ASSIGNMENT:
Reproduce the listing below word for word, omitting the pictures from your reply.
[Start of section]
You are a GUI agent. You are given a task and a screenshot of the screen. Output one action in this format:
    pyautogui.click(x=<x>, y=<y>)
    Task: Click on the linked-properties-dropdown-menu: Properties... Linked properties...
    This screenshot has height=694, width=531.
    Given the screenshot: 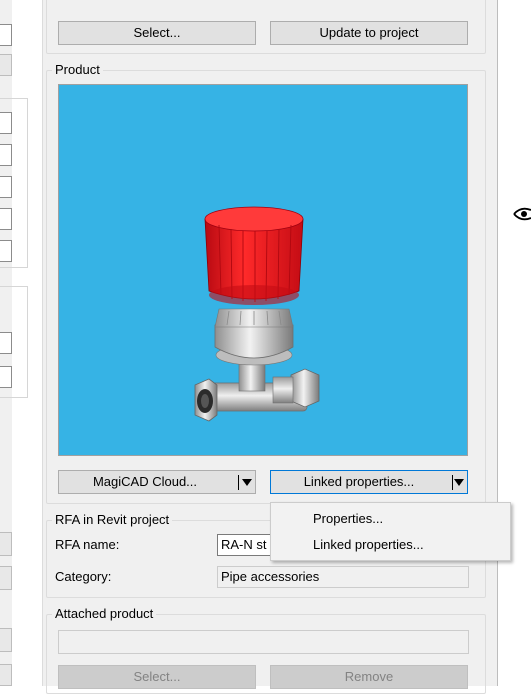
[End of section]
WRITTEN RESPONSE:
You are a GUI agent. You are given a task and a screenshot of the screen. Output one action in this format:
    pyautogui.click(x=<x>, y=<y>)
    Task: Click on the linked-properties-dropdown-menu: Properties... Linked properties...
    This screenshot has height=694, width=531.
    Given the screenshot: 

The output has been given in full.